Vom Fest direkt ins Gefängnis

Albert Haufe war zur Hochzeit geladen. Doch der Stadtratsbeschluss, Steuersünder konsequenter zu verfolgen und hart zu bestrafen, sollte das Fest stören und Alberts Leben verändern: „Er wurde auf unserer Hochzeit verhaftet“, erzählt Sonja Glathe, die jene unschöne Episode schlicht vergessen hatte. Nach seiner Festnahme verschwand Albert Haufe für einige Jahre im Gefängnis. Sonja Glathe weiß noch alles darüber, doch erst das vergilbte Blättchen ließ sie wieder erinnern.

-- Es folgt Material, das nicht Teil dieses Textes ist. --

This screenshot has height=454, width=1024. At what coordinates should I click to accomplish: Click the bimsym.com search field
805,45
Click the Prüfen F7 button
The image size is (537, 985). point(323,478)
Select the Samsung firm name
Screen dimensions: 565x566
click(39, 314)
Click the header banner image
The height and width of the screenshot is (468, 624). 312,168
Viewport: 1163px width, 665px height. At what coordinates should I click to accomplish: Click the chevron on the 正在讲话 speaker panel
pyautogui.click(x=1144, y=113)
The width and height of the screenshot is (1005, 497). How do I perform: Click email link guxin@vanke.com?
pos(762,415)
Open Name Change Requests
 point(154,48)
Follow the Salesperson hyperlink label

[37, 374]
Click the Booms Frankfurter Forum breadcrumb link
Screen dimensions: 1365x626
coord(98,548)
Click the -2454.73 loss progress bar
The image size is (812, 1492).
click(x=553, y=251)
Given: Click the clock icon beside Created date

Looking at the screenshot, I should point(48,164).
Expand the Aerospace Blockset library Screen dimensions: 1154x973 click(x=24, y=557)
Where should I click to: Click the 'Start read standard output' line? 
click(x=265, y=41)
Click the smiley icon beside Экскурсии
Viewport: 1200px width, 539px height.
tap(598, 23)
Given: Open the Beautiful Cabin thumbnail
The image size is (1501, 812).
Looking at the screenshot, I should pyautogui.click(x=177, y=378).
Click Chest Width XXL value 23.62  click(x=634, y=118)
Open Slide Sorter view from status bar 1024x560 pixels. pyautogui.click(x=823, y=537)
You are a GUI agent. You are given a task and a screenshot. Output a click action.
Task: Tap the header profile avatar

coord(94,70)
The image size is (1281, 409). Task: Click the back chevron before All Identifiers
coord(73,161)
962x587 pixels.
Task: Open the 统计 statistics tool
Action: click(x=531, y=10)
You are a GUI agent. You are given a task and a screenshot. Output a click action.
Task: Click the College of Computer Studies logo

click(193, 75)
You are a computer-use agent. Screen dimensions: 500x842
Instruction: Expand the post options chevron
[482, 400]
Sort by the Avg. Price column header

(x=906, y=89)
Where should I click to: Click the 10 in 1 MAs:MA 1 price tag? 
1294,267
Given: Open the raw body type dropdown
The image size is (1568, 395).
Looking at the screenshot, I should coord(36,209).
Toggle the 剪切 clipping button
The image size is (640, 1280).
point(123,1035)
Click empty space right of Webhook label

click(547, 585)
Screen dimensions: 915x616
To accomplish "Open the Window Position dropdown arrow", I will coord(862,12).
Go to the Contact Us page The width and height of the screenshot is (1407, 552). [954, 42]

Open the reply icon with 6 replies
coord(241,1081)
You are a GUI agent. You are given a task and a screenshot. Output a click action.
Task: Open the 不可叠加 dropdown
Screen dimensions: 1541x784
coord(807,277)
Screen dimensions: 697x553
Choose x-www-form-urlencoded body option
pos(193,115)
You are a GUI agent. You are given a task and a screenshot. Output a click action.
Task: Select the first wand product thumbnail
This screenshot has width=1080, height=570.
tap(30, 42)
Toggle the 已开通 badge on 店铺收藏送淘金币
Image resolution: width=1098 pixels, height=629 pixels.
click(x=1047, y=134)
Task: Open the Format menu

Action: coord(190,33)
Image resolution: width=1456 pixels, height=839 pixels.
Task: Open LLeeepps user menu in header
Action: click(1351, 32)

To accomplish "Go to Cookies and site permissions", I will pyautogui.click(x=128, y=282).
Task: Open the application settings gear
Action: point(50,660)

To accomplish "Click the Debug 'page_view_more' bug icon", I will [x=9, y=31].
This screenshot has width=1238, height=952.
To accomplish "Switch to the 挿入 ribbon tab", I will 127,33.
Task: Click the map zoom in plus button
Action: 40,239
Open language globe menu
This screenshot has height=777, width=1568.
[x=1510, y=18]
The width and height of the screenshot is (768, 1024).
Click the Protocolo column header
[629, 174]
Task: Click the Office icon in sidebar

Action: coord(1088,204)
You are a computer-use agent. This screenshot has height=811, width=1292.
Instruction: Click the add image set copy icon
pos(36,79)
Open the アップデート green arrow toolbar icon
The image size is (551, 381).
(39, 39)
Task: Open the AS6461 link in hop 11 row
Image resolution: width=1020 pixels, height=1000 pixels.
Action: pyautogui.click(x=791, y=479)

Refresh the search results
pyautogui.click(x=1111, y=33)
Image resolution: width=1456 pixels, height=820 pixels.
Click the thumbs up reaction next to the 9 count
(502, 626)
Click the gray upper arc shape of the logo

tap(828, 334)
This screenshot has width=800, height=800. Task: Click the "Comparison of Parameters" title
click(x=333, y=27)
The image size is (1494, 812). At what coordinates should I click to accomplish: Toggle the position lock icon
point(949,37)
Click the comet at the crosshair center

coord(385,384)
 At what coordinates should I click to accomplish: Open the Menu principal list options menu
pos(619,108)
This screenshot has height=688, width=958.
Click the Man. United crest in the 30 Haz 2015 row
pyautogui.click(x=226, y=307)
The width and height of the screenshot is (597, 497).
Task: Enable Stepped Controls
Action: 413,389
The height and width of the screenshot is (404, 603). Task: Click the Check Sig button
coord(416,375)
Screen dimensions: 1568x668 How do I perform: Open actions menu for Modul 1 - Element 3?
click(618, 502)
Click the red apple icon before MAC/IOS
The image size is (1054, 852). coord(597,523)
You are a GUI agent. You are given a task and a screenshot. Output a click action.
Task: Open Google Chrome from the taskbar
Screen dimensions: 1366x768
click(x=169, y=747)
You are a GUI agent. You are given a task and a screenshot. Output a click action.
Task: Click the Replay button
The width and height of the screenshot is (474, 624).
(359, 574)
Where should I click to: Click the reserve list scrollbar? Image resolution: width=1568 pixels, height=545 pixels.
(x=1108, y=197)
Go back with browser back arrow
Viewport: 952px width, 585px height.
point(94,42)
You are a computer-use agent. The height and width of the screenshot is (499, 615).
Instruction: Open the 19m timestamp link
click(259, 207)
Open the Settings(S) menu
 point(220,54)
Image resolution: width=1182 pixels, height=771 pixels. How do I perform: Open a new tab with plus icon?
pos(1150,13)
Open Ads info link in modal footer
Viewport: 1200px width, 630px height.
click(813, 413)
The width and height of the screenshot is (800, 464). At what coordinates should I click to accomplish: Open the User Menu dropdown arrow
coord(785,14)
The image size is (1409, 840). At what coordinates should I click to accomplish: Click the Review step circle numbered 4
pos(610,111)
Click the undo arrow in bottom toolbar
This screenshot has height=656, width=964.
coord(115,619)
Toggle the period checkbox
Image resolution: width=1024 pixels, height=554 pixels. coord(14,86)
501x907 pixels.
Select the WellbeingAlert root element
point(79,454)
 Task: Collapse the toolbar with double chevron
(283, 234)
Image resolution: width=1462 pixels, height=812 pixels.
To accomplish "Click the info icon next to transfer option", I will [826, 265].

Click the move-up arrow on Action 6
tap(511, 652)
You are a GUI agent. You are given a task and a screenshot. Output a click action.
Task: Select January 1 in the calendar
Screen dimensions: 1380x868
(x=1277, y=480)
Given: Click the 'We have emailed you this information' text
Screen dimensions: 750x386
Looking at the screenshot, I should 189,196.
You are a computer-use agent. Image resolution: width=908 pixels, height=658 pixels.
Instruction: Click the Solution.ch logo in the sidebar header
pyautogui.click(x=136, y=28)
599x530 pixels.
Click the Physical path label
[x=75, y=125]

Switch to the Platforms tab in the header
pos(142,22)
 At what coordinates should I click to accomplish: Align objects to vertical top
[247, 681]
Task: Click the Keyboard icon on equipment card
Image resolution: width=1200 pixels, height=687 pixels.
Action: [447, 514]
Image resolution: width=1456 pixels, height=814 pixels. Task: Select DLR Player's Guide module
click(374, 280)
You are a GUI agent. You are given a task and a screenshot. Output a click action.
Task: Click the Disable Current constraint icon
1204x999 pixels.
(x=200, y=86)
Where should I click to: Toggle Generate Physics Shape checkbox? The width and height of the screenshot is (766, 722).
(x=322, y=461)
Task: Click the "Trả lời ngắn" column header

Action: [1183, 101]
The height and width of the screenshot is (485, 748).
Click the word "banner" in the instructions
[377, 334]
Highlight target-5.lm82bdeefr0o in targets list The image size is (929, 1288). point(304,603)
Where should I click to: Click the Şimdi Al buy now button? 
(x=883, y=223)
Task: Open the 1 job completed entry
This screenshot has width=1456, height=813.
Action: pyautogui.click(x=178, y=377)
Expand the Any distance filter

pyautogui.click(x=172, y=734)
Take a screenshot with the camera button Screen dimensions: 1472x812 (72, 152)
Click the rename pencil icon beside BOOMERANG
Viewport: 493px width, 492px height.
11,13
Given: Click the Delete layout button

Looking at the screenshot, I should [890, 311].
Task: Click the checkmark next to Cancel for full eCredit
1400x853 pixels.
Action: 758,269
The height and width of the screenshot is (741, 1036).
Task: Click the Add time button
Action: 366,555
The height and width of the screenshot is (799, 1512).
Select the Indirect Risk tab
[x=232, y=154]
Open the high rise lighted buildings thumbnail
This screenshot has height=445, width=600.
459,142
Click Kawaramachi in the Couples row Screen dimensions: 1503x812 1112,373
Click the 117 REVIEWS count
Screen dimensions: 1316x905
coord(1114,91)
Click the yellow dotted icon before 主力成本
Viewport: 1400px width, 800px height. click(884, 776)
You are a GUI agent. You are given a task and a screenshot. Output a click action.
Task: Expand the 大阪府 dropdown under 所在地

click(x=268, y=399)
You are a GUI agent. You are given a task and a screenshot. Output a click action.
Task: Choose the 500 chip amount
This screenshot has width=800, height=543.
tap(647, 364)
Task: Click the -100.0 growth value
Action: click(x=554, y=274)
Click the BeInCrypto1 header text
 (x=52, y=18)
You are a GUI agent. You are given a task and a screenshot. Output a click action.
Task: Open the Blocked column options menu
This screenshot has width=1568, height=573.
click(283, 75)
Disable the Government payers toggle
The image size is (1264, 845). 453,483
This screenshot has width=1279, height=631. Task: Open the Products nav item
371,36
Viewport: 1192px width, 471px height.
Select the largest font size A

Es erinnert auch an die schönste Zeit ihrer langen Ehe, die Zeit mit ihrem kleinen Sohn. Doch während sich eine Mutter aus Demitz vor 60 Jahren in der Zeitung beschwerte, dass es keine Windeln gäbe, half man sich bei Glathes selbst. „Wir haben Windeln und Hemdchen selbst genäht“, so Sonja Glathe, die nach ihrer Arbeit im Fernamt bei der Sozialversicherung tätig war. Manfred Glathe arbeitete bis zur Rente als Tischler und weiß genau, was damit gemeint war, wenn 1953 in der Zeitung stand, das beim Möbelbau der Rohstoff Holz sparsamer eingesetzt werden möge, um den Sozialismus weiter voranzubringen. Er baute im Bischofswerdaer Möbelwerk für den Export. Für die eigenen vier Wände zimmerte er, was gebraucht wurde, vom Einbauschrank bis zum Bilderrahmen. Seine Frau zog das Kind auf und kochte. Bis heute tut sie das jeden Mittag. Bis heute liebt er ihre Küche.

Unvergessliche Urlaube

Glathes sind stolz auf ihre 60 gemeinsamen Jahre. Sie gingen durch dick und dünn, sie meisterten Beruf und Familie und gönnten sich unvergessliche Urlaube in der Hohen Tatra. Bis heute reisen Glathes gern. Jetzt im Februar sind sie wieder unter die Sonne Gran Canarias gereist. Sie sind dankbar, dass Gesundheit und Geist mitspielen, um all das noch gemeinsam erleben zu können.